Fuori controllo
La nozione manageriale di «accertamento tecnologico» è paragonabile
al tentativo di fermare un’automobile che sta per andare fuori strada
utilizzandone il manuale di manutenzione e di riparazione. L’efficienza
della tecnologia è in realtà inefficace. Ogni settore tecnico persegue i
propri scopi separato dalla totalità. Ogni struttura della macchina
cerca di mantenere il proprio potere e influenza.
Persino i difensori della tecnologia ammettono che tende a muoversi
fuori dal controllo umano. Alcuni fra loro attaccano la «tecnofobia»
dei suoi critici e centrano il problema sugli esseri umani che non hanno
ancora imparato a gestire le «libertà» che la tecnologia ci può donare.
La tecnologia è uno strumento che rende capaci, non un meccanismo
coercitivo — secondo i suoi apologeti — ed il vero problema è la
capacità umana di «gestirla». L’assurdità di questa affermazione è
evidente. La tecnologia ci ha dato la libertà di servirla, la scelta di
agire all’interno dell’ambito tecnologico. Essa è coercitiva perché è un ambiente, un ambiente che per esistere deve sopprimere tutti gli altri.
Uno scrittore favorevole alla tecnologia riporta una metafora
comune nella letteratura, quella della macchina che per la velocità
perde il controllo: «Se noi sembriamo essere spinti nel futuro da un
motore impazzito, può darsi che la principale ragione per cui ciò accade
è che non siamo stati capaci di imparare come funziona, né di guidarlo
nella direzione che vogliamo percorrere». Questa affermazione ne ricorda
un’altra di Lenin, che nel corso dell’ultimo congresso del partito cui
partecipò, nell’aprile 1922, disse che spesso aveva avuto la sensazione
sgradevole di essere l’autista che s’era improvvisamente accorto che la
sua automobile non si muoveva nella direzione da lui voluta. «Delle
potenti forze — dichiarò — deviano lo Stato sovietico dalla sua strada
originaria». Fra le forze più potenti, naturalmente, c’era l’ipnosi del
processo politico autoritario.
Analogamente, le stesse «potenti forze» dell’autoritarismo e
dell’ottimismo tecnologico sono all’opera oggi. Nella società
tecnologica, la tecnologia resterà al comando. Il «fattore umano» non
può venir programmato dai computer come misura protettiva contro il loro
potere su di noi; può solo soccombere. «L’automobile» è fuori
controllo. E noi?
Noi invece potremmo cominciare a demolire il mito che fa della
tecnologia qualcosa di sacro e irrevocabile. Imparare a ricatturare le
nostre abilità, diventare indipendenti dalla tecnologia, guardare il
mondo coi nostri occhi e non con lo schermo del computer.
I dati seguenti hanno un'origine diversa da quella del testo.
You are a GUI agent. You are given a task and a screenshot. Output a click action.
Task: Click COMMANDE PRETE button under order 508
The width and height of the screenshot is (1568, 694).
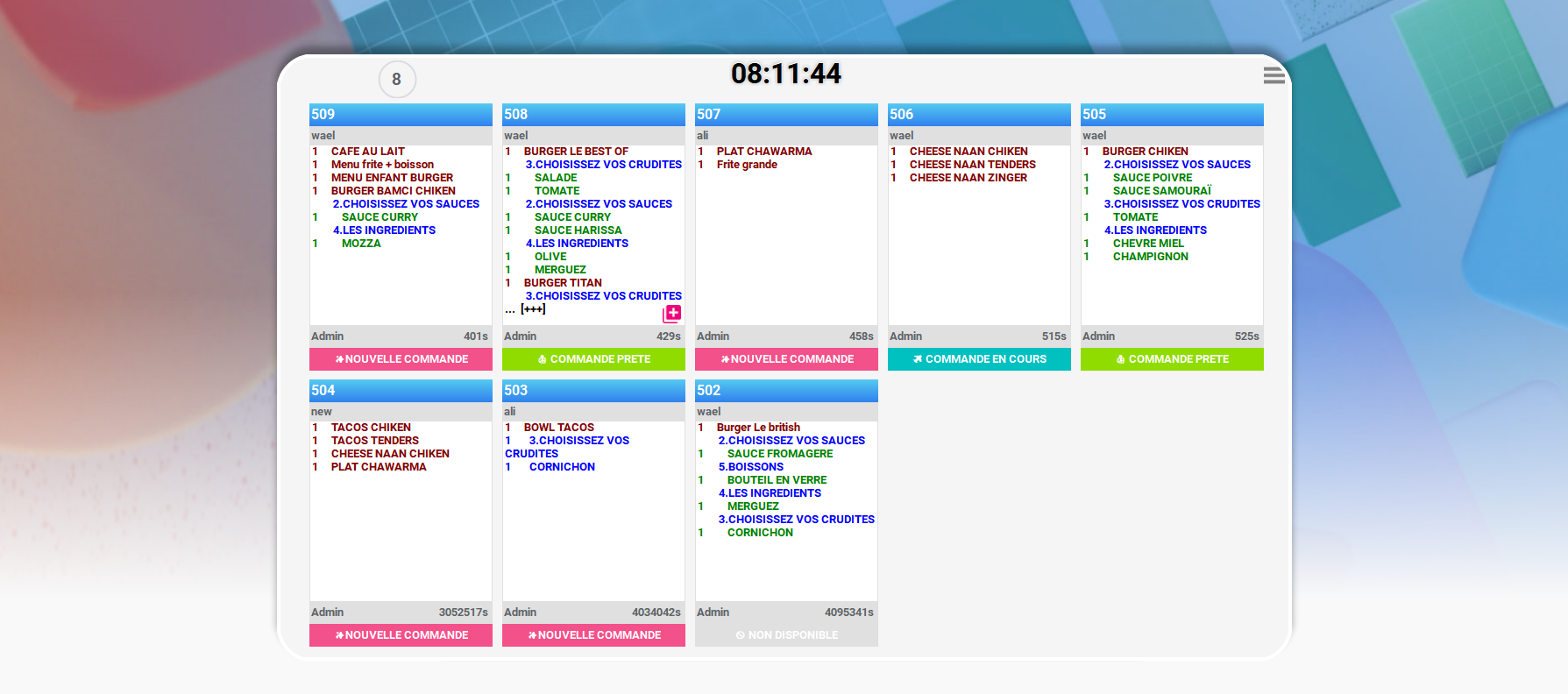593,359
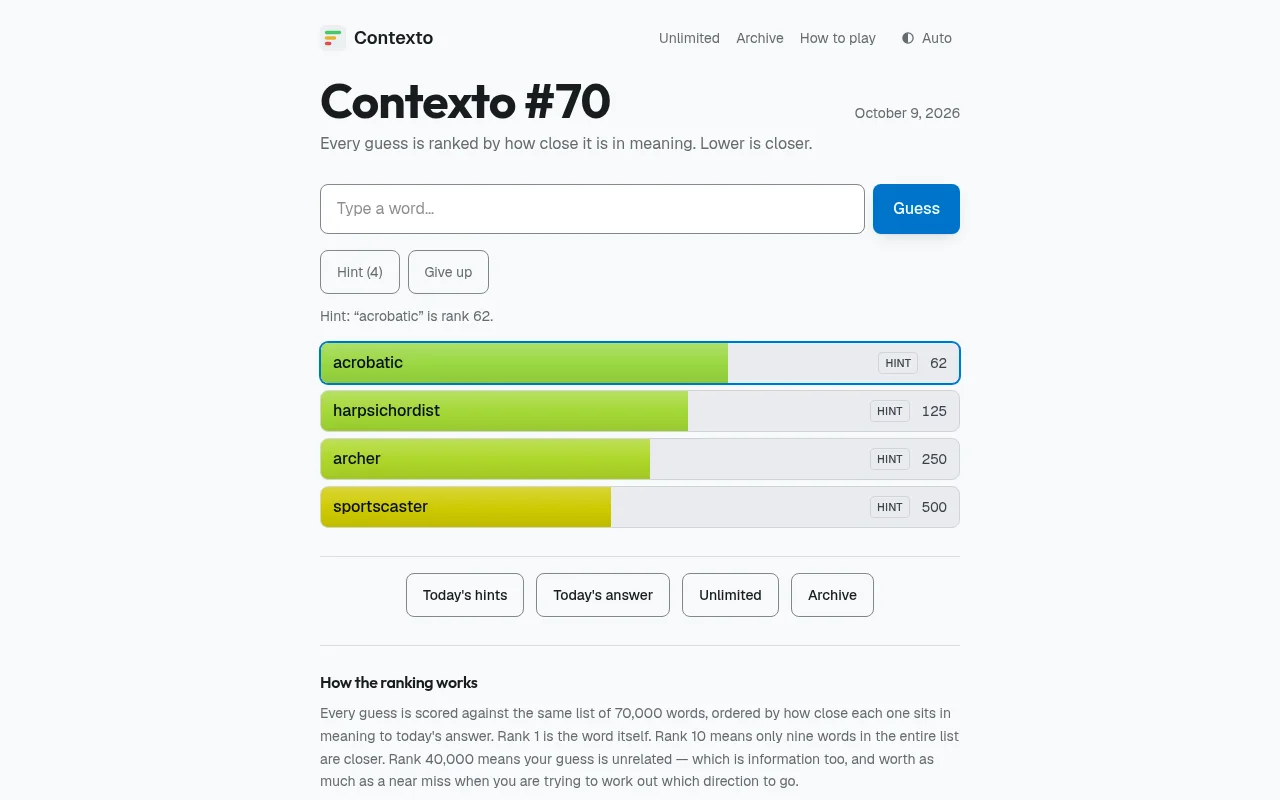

Potremmo
iniziare a rovesciare tutti i presupposti mai negati di questa civiltà,
impedire la distruzione del territorio, opporci al trionfo del
progresso, spegnere gli apparati di propaganda tecnologica e politica.
Intendiamoci, stiamo proponendo qualcosa che in nessun caso potrà
avvenire attraverso un programma politico e tecnologico.
[All’attacco della civiltà tecnologica, a cura degli Amici di Ned Ludd, Gratis, 1993]
Beh, non posso che condividere l'analisi. Resta, amara, la consapevolezza dei limiti di queste requisitorie contro lo status quo che sono costrette, proprio in ragione del potere coercitivo cui siamo soggetti, ad utilizzare la tecnologia per farsi conoscere ed essere lette. Un paradosso, a voler ben vedere, che ha interessato spesso il pensiero antagonista: uno dei pochi limiti dei Situazionisti (Debord) è sato quello di non riuscire ad affrancarsi dalla realtà che giustamente avrebbero voluto abbattere. Sembra che non esistano alternative a questa realtà che ha occupato tutto e preordina tutto...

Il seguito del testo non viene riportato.